3x K6000 same performance as 3x Quadro 5000?

We’ve recently upgraded our evaluation system from Fermi to Kepler based GPUs (3x Quadro 5000 → 3x Quadro K6000), running under linux x86_64, OptiX 3.5.1, Cuda 5.5 with current drivers.
Unfortunately there has been little (if any) improvement in tracing performance and we are wondering if our application is doing something silly that slows things down? At its core we have a recursive ray tracer, mostly primary and shadow rays (~3 light sources) with some recursion for transparent or reflective surfaces. The main render buffer is an OpenGL buffer object (usage: GL_STREAM_DRAW) shared with OptiX and the flags are set to RT_BUFFER_OUTPUT and format RT_FORMAT_FLOAT4 (tone mapping is done by the OpenGL shader drawing this buffer to the screen). For an average frame around 50 variables are assigned (rtVariableSet*) including the ones that hold the output buffer.

I know this is a fairly vague description, but perhaps there is something jumping out as a bad idea for a multi-GPU setup? Suggestions on how to analyze this better are also very much appreciated. Thanks!

  • How does it perform when comparing one Quadro 5000 against one Quadro K6000, and two vs. two?

There is no OpenGL interop to a PBO when using multiple GPUs.
Checking on PCI-E limits:

  • What’s your resulting image size and absolute rendering frame rate?
  • How many PCI-E lanes are assigned to the individual boards? (All three on 16x slots?)
  • Does it change when changing the output format from float4 (RGBA32F internal format, RGBA FLOAT user format and type) to uchar4 (RGBA8 internal format, BGRA(!) and UNSIGNED_BYTE user format and type.
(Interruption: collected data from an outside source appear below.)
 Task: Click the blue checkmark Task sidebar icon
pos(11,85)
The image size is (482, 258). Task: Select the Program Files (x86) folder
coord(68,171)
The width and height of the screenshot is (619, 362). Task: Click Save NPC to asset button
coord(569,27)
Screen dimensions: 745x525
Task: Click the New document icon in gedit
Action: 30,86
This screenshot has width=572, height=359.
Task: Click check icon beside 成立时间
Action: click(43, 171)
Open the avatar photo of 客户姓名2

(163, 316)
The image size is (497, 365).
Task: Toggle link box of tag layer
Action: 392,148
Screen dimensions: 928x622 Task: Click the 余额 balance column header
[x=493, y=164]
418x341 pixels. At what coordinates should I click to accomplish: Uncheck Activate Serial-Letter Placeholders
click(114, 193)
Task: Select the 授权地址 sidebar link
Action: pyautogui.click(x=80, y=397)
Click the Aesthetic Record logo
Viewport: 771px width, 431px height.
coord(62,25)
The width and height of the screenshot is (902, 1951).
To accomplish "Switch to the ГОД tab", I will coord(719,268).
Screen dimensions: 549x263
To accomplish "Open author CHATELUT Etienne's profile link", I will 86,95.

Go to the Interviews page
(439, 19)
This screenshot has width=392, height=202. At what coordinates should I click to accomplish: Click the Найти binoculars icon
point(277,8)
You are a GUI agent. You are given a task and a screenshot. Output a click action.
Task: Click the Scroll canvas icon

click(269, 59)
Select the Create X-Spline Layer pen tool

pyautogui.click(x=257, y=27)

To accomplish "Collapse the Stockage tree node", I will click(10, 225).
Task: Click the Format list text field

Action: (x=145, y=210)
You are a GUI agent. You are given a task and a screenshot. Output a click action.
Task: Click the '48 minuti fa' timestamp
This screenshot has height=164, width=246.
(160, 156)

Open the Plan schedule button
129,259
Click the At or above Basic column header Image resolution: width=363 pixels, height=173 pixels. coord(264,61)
Mind the BGRA user format to hit the fast path!)

Testing if there is anything else going one:

  • Are you saying you’re setting the output buffer every frame? Does it change?
  • When you set these 50 variables per frame, is any of them changing buffers?
  • Do you add any new variables?
  • Are you changing the scene?

If yes, that might involve a validation and recompile which would be slow.

To verify if something like that happens, is there any unexpected amount of time spent when calling validate(), compile(), and launch(0,0) to debug that before the real launch? (Debug only! Don’t ever do that when nothing changed, except once at the start.)

  • How about acceleration structure refitting?
    Are you marking any acceleration structures dirty for an animation etc.?

Thank you for the valuable suggestions for discovering the bottleneck!

The machine is currently being shipped for a demo, so it’ll take a little time until I can do performance tests again - sorry, bad timing on my part :-/

I’m not sure I fully understand this (or rather what its consequences are). Are you saying I shouldn’t bother with creating an OpenGL buffer object as output for the rendered image?

1280x1024 and we get about 25 FPS

I’ll give that a try and report back.

It is the same buffer, I’m currently not avoiding redundant rtVariableSet*() calls. Is that a generally valuable/recommended optimization? Is it more important to do for buffers than other variable types?

2-3 variables refer to buffers (depending on what anti aliasing methods are active), however, they are mostly assigned the same buffer as in the previous frame.

No, only values change, no changes to the scene structure.

There is one moving object (i.e. its transform changes between frames) and the root node’s acceleration structure is being rebuilt - number of children of the root is in the low hundreds. Thanks again!